Last night I was just about ready to turn Larry King off when I heard him ask Bill Gates Sr. his opinion of the federal estate tax. As you may know, Bill Sr. has been campaigning to keep the federal estate tax and his son supports his efforts. As Bill Sr. sees it, the estate tax provides a substantial revenue stream from those with the greatest capacity to pay.
As Congress considers what to do about the federal estate tax the BBA is about to file a bill in the state legislature that would “patch” the federal estate tax and generation skipping transfer tax (“GST” taxes) for one year – providing us with the same exclusions that we had in 2009.
Here’s why we need the “patch.” Today the federal estate tax is zero, the result of legislation passed by Congress in 2001. That being said, virtually every estate planner expected that Congress would enact some form of federal estate tax before its 2010 sunset.
As 2010 approached, many lawyers in Massachusetts predicted that Congress would at the very least “patch” the transfer tax laws so that we’d have the same exclusions and tax rate we had in 2009. The thought was that this “patch” or temporary solution would be in place until Congress decided what to do for the long term. That didn’t happen, and this has led to complications in estate planning, as well as questions about whether or not estate plans will work as they were intended to work.
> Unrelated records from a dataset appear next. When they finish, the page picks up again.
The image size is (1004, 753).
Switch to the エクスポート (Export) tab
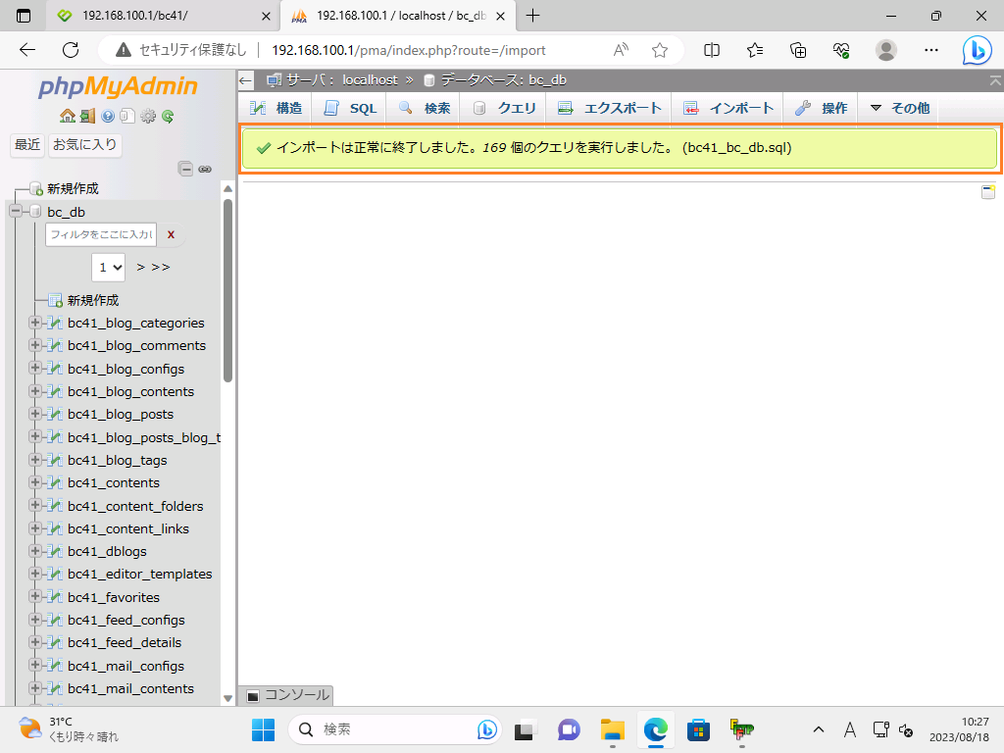point(610,108)
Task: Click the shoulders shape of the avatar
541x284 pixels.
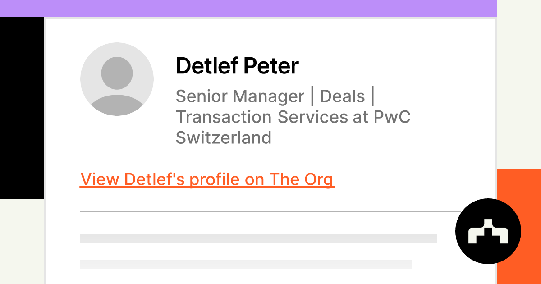Action: point(117,105)
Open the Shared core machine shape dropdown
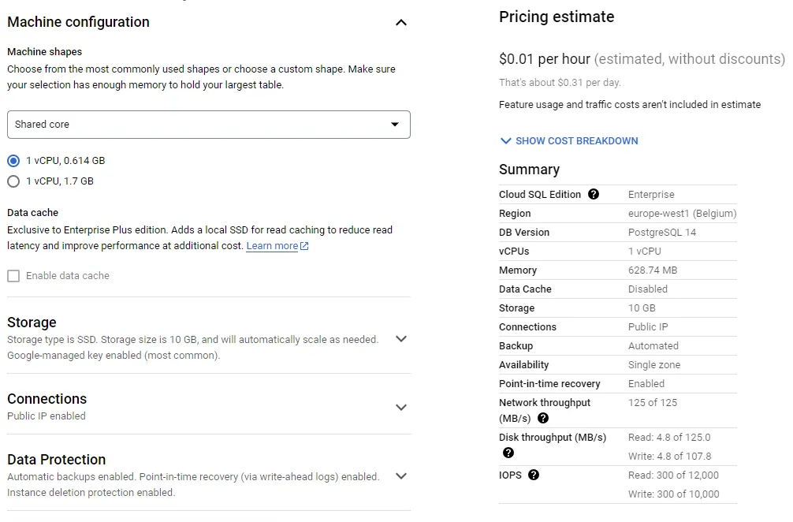Image resolution: width=793 pixels, height=522 pixels. click(x=209, y=125)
Congress’s failure to act in this regard creates havoc with an unknown number of estates of Massachusetts residents whose estate planning was done on the presumption that there would be some sort of federal estate tax system in effect in 2010. This could also lead to failed bequests or potential litigation.
The BBA’s proposes to address this problem by filing retroactive legislation that would:
- provide a default but rebuttable presumption for tax formula clauses tied to the federal estate and GST taxes;
- reduce the burden on the probate courts of hearing construction cases related to tax formulas and other provisions in wills and trusts where there is no ambiguity on the face of the document;
- relieve smaller estates from the expense and delay of asking a probate court to construe such formula tax clauses in each case;
- in cases where the default presumption is not the intent of the testator or grantor, it will allow the probate courts to consider extrinsic evidence to determine grantor or testator intent even where the instrument is ambiguous; and,
- exonerate any executor or trustee who makes funding or distribution decisions based upon the 2010 suspension.
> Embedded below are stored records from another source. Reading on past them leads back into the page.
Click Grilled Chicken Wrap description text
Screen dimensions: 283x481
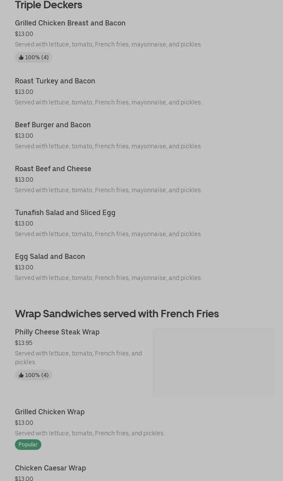pos(90,433)
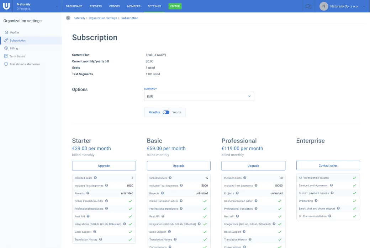Viewport: 370px width, 248px height.
Task: Upgrade to the Basic plan
Action: coord(178,166)
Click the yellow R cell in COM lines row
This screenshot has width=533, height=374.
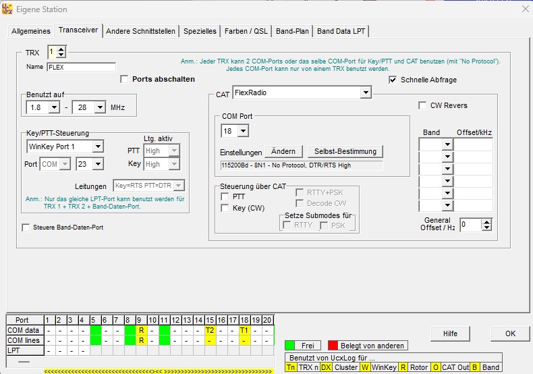(x=141, y=341)
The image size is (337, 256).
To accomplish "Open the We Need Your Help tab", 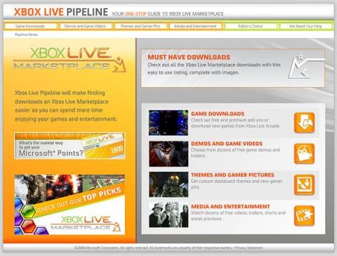I will tap(305, 26).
It appears that Congress is not able to reach a consensus on what to do with this quirk in the law so it is even more imperative that Massachusetts act and act quickly. The bill is expected to be filed this week. Thanks to Chairman Eugene O’Flaherty for recognizing the importance of this issue and for taking the important step to do something in Massachusetts while the debate is still going on in DC. Let’s hope we can get this important piece through the legislative process soon.